-- Opening Marker --

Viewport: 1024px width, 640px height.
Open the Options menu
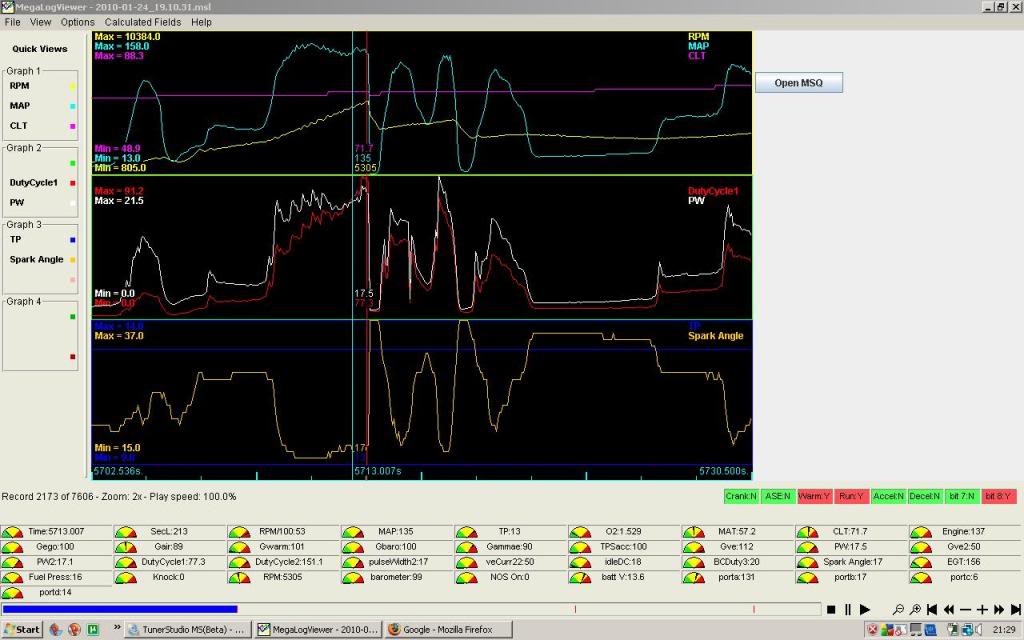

-- Closing Marker --
-- Opening Marker --

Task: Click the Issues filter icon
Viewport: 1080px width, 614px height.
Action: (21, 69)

-- Closing Marker --

What you should do
From the material above, copy exactly the lines between the line holding "Viewport: 1024px width, 640px height." and the line holding "Open the Options menu", inclusive, and only those.

Output for this exercise
Viewport: 1024px width, 640px height.
Open the Options menu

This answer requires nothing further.